Après avoir atteint ce qu’ils estiment être le pic de l’épidémie de COVID-19 au sein de leurs frontières, des pays européens annoncent maintenant des plans de déconfinement offrant l’espoir d’un retour progressif à la vie normale.

Le processus est semé d’embûches et risque de mener à de nouvelles flambées de cas s’il est mal calibré, prévient Benoît Mâsse, professeur à l’École de santé publique de l’Université de Montréal, qui s’attend à ce que les autorités québécoises s’inspirent des résultats observés en Europe, et en Asie au préalable, pour guider éventuellement leurs pas dans ce domaine.

M. Mâsse note que pour déclarer une épidémie vaincue, il faut normalement attendre qu’une période correspondant à deux fois la période d’incubation maximale du virus concerné se soit écoulée sans apparition d’un nouveau cas.

Pour la COVID-19, il faudrait théoriquement attendre 28 jours sans que de nouveaux cas apparaissent avant de relâcher sérieusement les mesures de contrôle, ce qui paraît impraticable, dit M. Mâsse.

La population, voyant que les résultats s’améliorent, tend en effet à se montrer de plus en plus impatiente de reprendre ses activités normales, augmentant les risques de « défiance » s’il n’y a pas une forme d’allègement. 

Les pressions économiques sont aussi croissantes, forçant les autorités sanitaires à faire des compromis.

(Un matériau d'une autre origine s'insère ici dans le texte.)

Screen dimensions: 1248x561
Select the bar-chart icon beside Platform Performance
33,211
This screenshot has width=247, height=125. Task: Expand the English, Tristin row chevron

Cette dynamique n’est pas étrangère au fait que l’Italie, l’un des pays les plus durement touchés par la pandémie, vient d’annoncer son intention de rentrer progressivement dans une nouvelle phase « de cohabitation » avec le nouveau coronavirus à partir de la mi-mai.

Les autorités prévoient notamment, pour assouplir progressivement les règles de confinement, de généraliser le port du masque, de conserver de strictes mesures de distanciation sociale en milieu de travail et de maintenir un réseau d’hôpitaux désignés pour faire face à toute recrudescence.

Un suivi plus étroit des personnes contaminées et de leurs contacts sera par ailleurs assuré avec des données de géolocalisation, comme l’ont fait plusieurs pays asiatiques.

L’Autriche, qui compte 12 000 cas de contamination et 220 morts parmi sa population de 8,8 millions d’habitants, entend ouvrir une première vague de commerces le 14 avril et l’élargir progressivement jusqu’aux hôtels et aux restaurants à la mi-mai.

L’Allemagne évoque aussi le relâchement de certains contrôles à partir du 19 avril en vue de permettre notamment la réouverture d’écoles dans certaines régions.

Benoît Mâsse note qu’il est difficile de prédire à l’heure actuelle à quel moment le Québec pourra s’engager à son tour dans cette voie.

On sait d’ores et déjà, dit-il, que la diminution graduelle du nombre de cas de contamination et de morts jusqu’à un niveau minime prendra plusieurs semaines et s’étalera sur une période de temps plus longue que celle qu’il a fallu pour atteindre le pic, toujours à venir.

Tout relâchement des mesures de contrôle a pour effet de prolonger la courbe, souligne le professeur.

Dans le cas de la Chine, qui est accusée d’avoir manipulé ses données, 40 jours se sont officiellement écoulés avant que le nombre de morts revienne près de zéro après le pic.

L’évolution de la situation en Italie — qui a recensé plus de 130 000 cas de contamination et 16 500 morts — constituera un indicateur plus fiable.

De nombreux paramètres peuvent influer sur l’évolution de l’épidémie une fois passé le pic, relève M. Mâsse, qui évoque la possibilité de « rebonds » successifs de cas s’il y a relâchement trop rapide des mesures de contrôle.

Les autorités québécoises, dit-il, devront garder un œil attentif sur l’évolution des cas demandant une hospitalisation aux soins intensifs et à revenir rapidement à des mesures plus sévères si elles constatent des signes d’emballement.

Ces resserrements seront chaque fois plus efficaces parce que les responsables sanitaires, et la population, apprennent de la première vague et se sont adaptés aux exigences de distanciation sociale.

De nouveaux outils — incluant des tests de dépistage rapide — pourraient par ailleurs faciliter l’identification de personnes contaminées et leurs contacts, rendant plus efficace la lutte contre le coronavirus dans une nouvelle phase de propagation.

La situation sanitaire dans les États voisins du Québec risque aussi de jouer un rôle dans la manière dont les autorités vont gérer le processus, prévient M. Mâsse.

Un resserrement des frontières pourrait notamment être nécessaire s’il s’avère que la situation en Ontario ou aux États-Unis s’envenime.

« On n’arrivera pas tous au fil d’arrivée en même temps », prévient le professeur.